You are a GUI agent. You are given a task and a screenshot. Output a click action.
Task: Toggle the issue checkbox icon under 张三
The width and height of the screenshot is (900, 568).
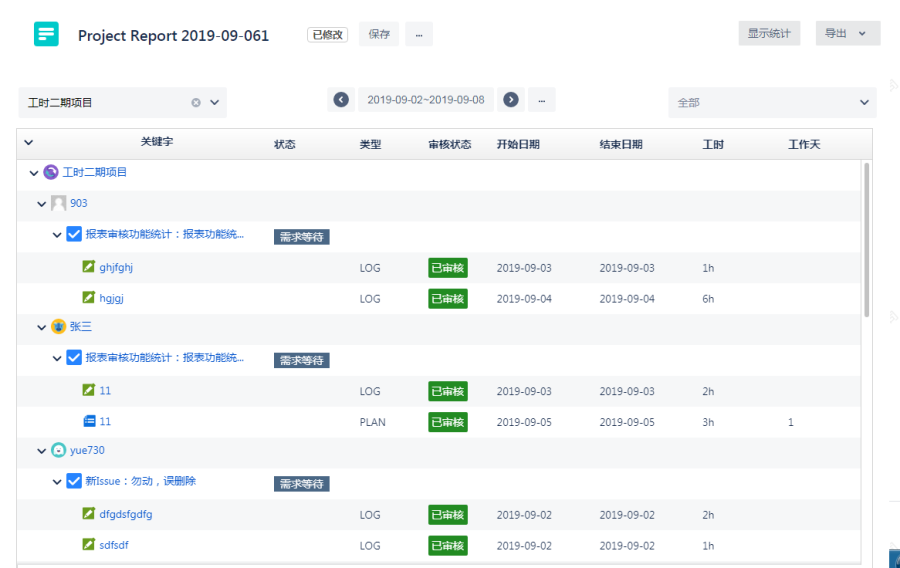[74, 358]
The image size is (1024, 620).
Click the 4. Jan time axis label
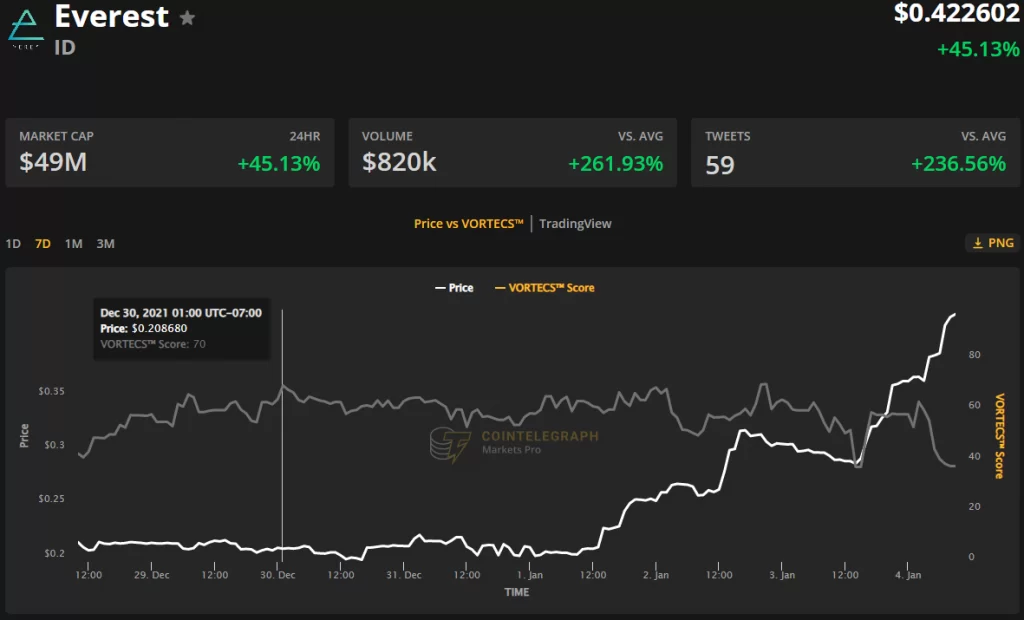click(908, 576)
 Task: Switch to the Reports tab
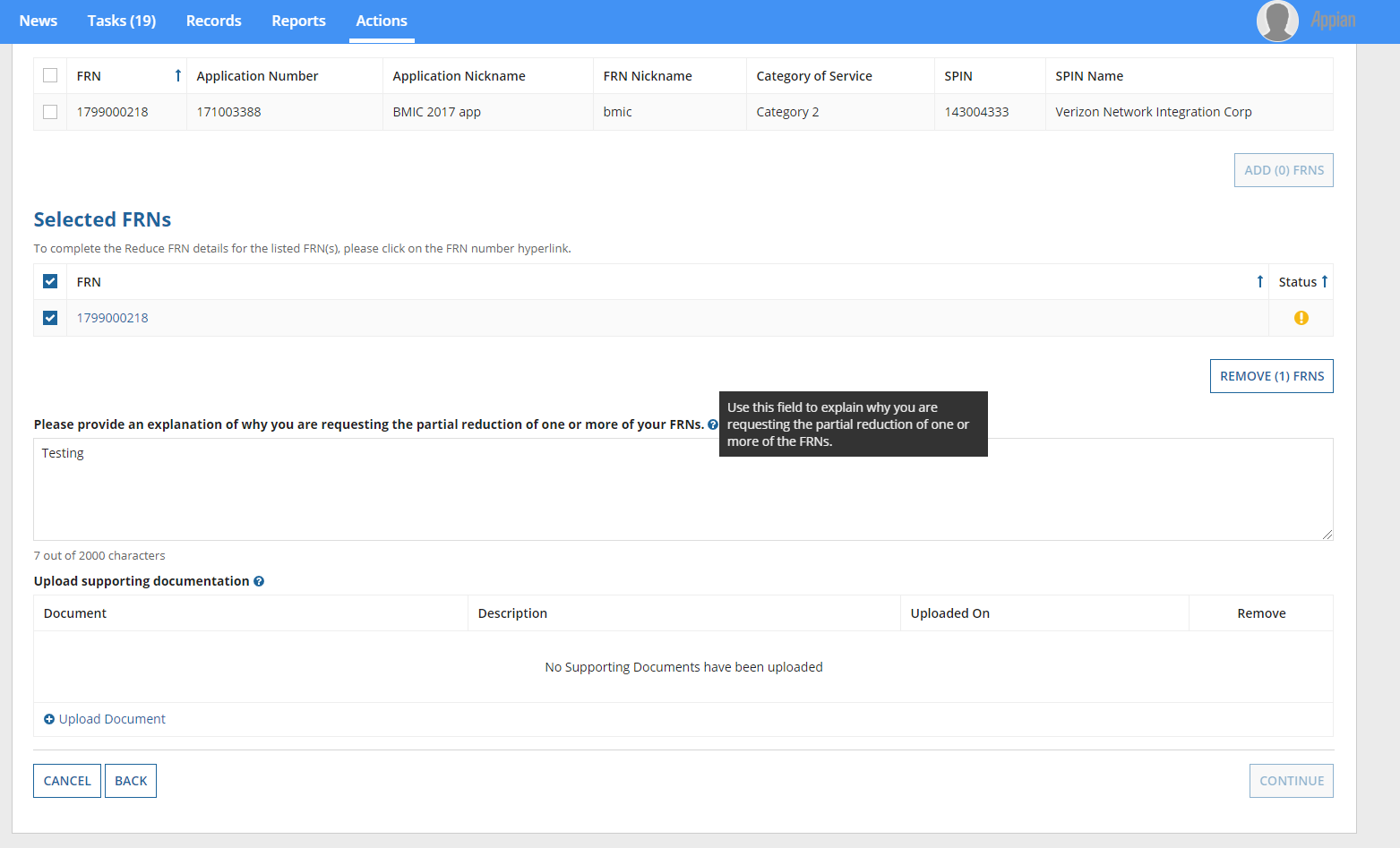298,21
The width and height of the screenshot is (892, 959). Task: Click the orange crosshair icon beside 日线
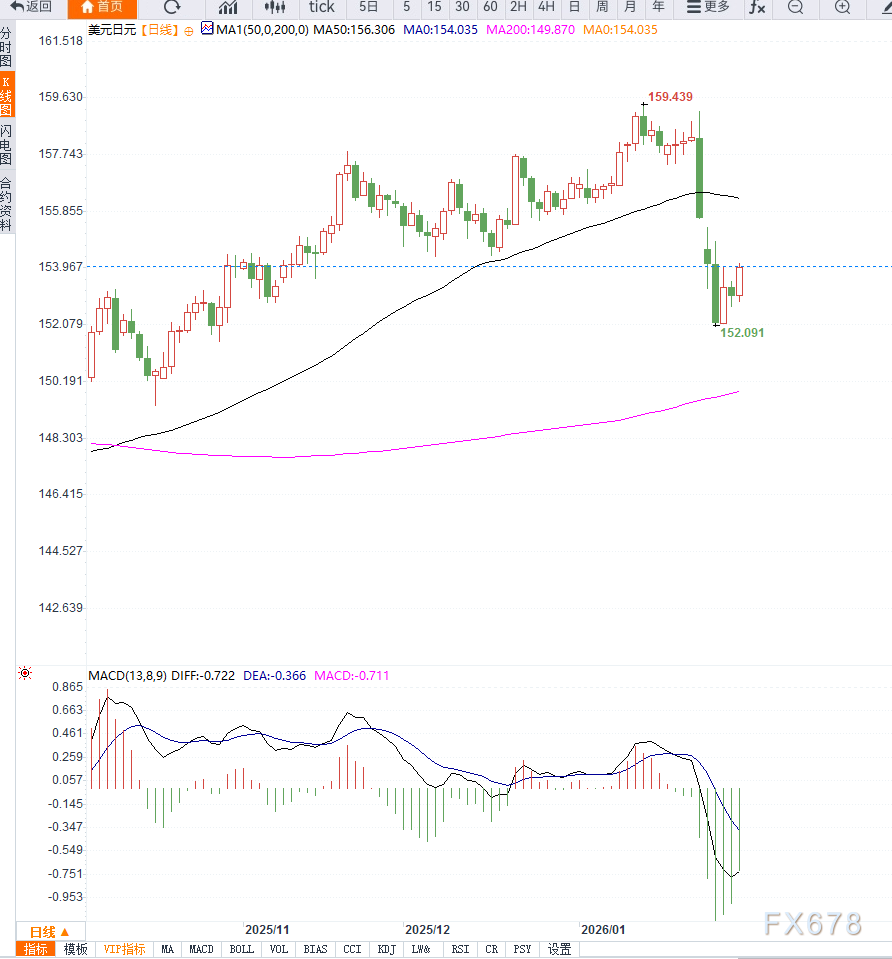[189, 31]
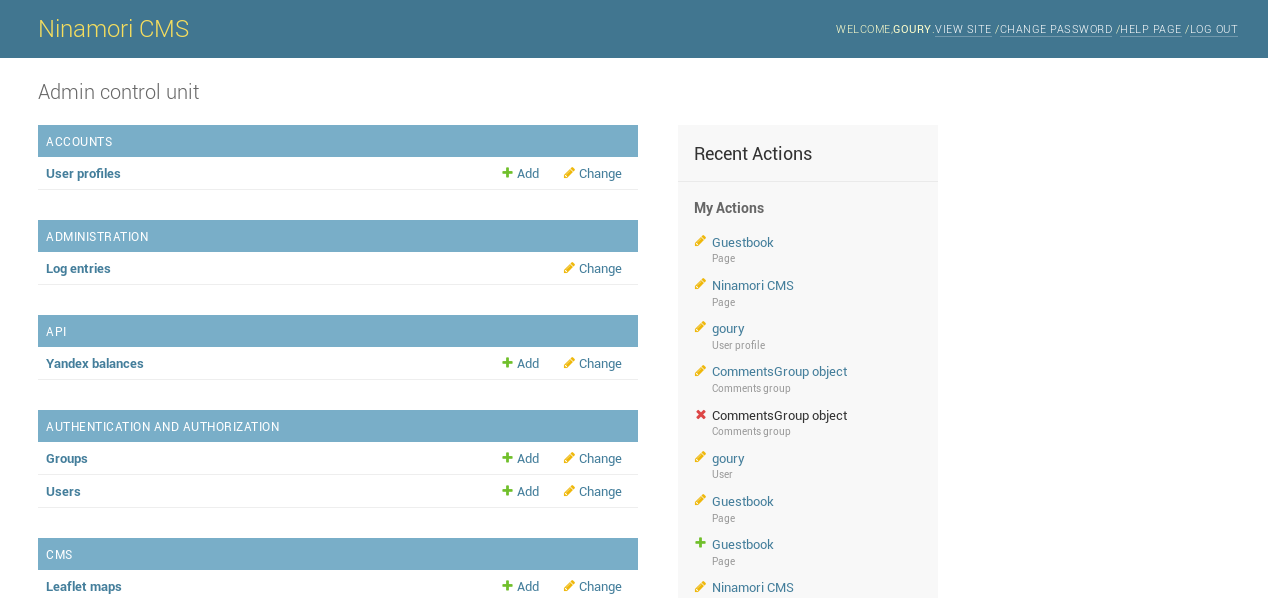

━━━━━━━━━━

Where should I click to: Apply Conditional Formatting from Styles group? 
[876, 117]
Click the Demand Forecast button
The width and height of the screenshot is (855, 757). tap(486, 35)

━━━━━━━━━━

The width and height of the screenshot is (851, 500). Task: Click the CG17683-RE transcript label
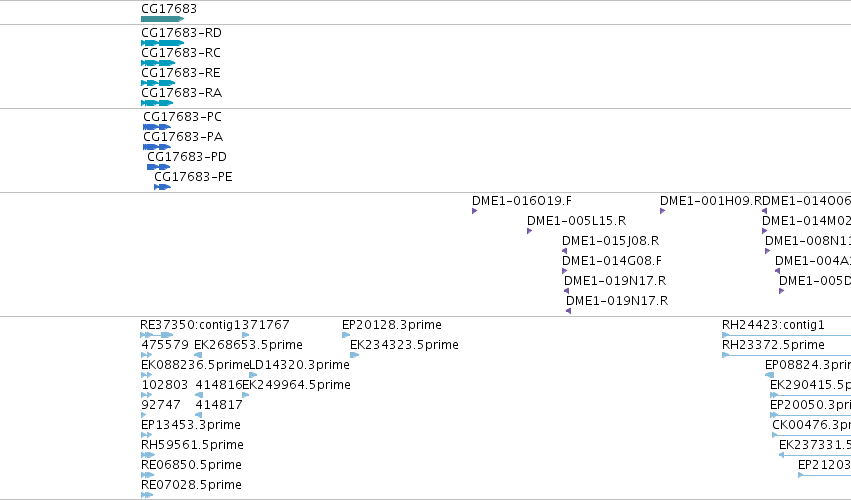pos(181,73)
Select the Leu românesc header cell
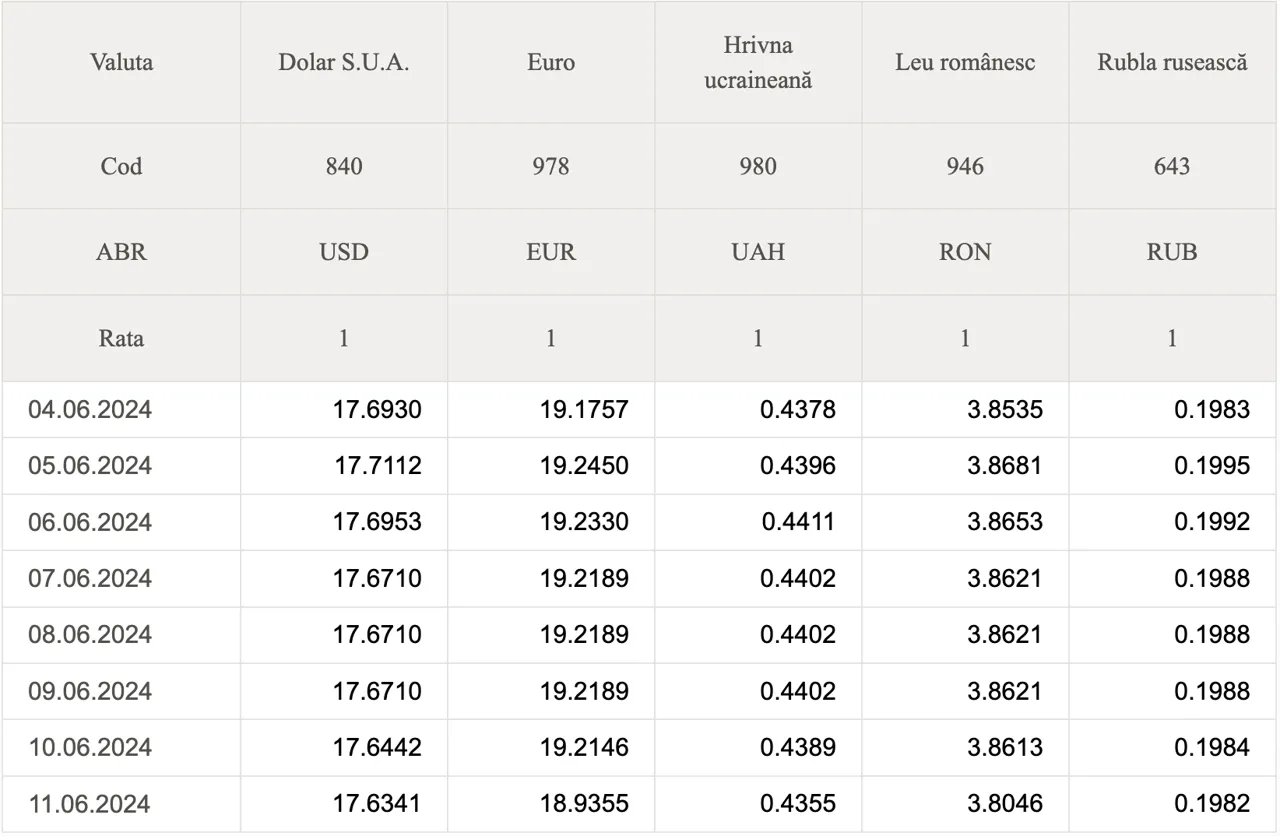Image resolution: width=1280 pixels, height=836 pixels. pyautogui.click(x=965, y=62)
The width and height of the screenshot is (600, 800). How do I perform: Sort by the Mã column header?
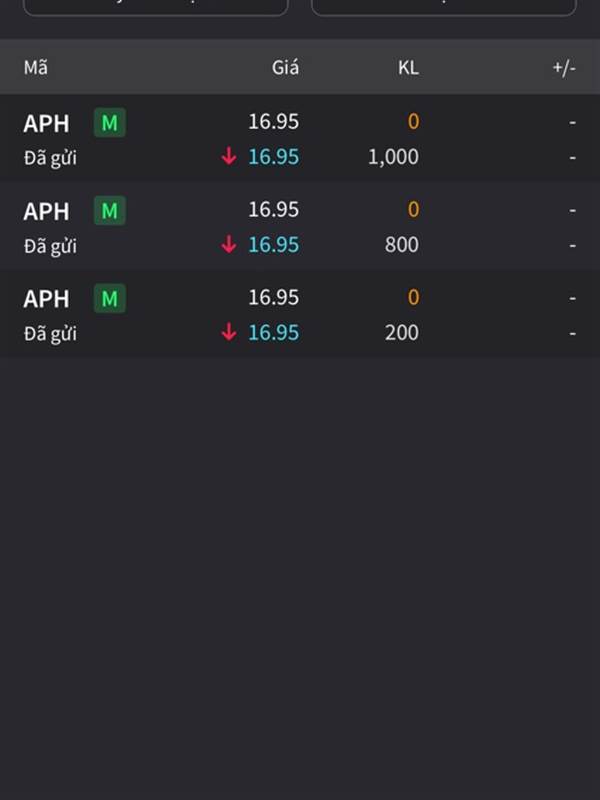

━━━━━━━━━━

* _PROBLEM_
From the listing above, restate verbatim the lines running from the one with "The width and height of the screenshot is (851, 500)." through the one with "The width and height of the screenshot is (600, 800).", inclusive, but not the pictures.

* _WRITTEN RESPONSE_
The width and height of the screenshot is (851, 500). Task: Click the CG17683-RE transcript label
pos(181,73)
Select the Leu românesc header cell
Image resolution: width=1280 pixels, height=836 pixels. pyautogui.click(x=965, y=62)
The width and height of the screenshot is (600, 800). How do I perform: Sort by the Mã column header?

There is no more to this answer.